Please list every synonym for "roam" that the essay on reading in isolation gives.

→ **Study text**
= Beginning of Section =
On Reading in Isolation
“If the body has to cope with confinement, then all the more reason to have developed a mind that knows how to roam.” – Jeanette Winterson
When I was ten, there was a girl in my class called Jackie. At lunchtimes, she would head to the school library and build a fortress of books around her. First, she piled them up like bricks, then, nesting herself between the walls would secure the rooftop overhead, eventually disappearing altogether. At the time her ritual disturbed me: Jackie, immuring herself from the world, the books an impenetrable bulwark. “Strange”. Yet now, I see the beauty in her behaviour – at least metaphorically. These books enclosed a space where she could feel free. It wasn’t the prison cell I thought it was, but a cabin thronging with voices and places, a portal through which she could roam.
Currently, our government mandates that we reduce all roaming to that which is ‘essential’. But this should not eliminate the verb altogether. The Webster’s definition of roam reads thus: “to travel purposefully unhindered through a wide area”. Among the synonyms for this behaviour are drift, meander, rove, hike, putter, mosey and saunter. To me, all of these words speak to a good day. A great day. A kind of freedom that we may not have physical access to, but to which we still have an imaginative master key.
These last few weeks I have been grieving the loss of physical spaces. So often, I garner my energy, focus and passion by shifting my surroundings. A café, a garden, a friend’s house. Physical spaces – rooms, suburbs, streets, parks – have a mnemonic quality. Emotions and experiences accrete in the surfaces of things. Places are palimpsests that project narrative. It’s no wonder I avoid my own home each time I go through heartbreak, retreating instead to spaces that feel very old or very new – an ancient page to swaddle in, a fresh page to write on. French philosopher Michel de Certeau elaborates this idea:
“Every day, they [stories] traverse and organize places; they select and link them together; they make sentences and itineraries out of them…stories thus carry out a labour that constantly transforms spaces into places”.
= End of Section =
→ **Collected material**
= Beginning of Section =
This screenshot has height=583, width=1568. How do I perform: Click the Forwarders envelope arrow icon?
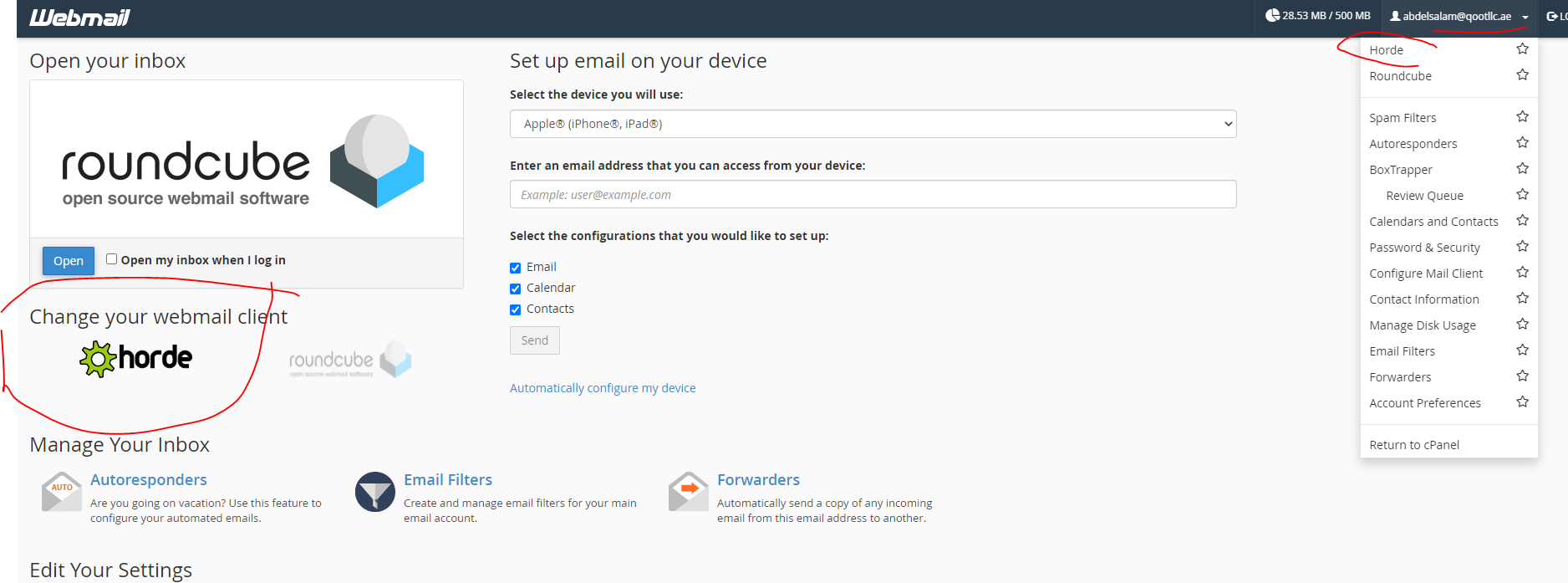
= End of Section =
→ **Written response**
drift, meander, rove, hike, putter, mosey, saunter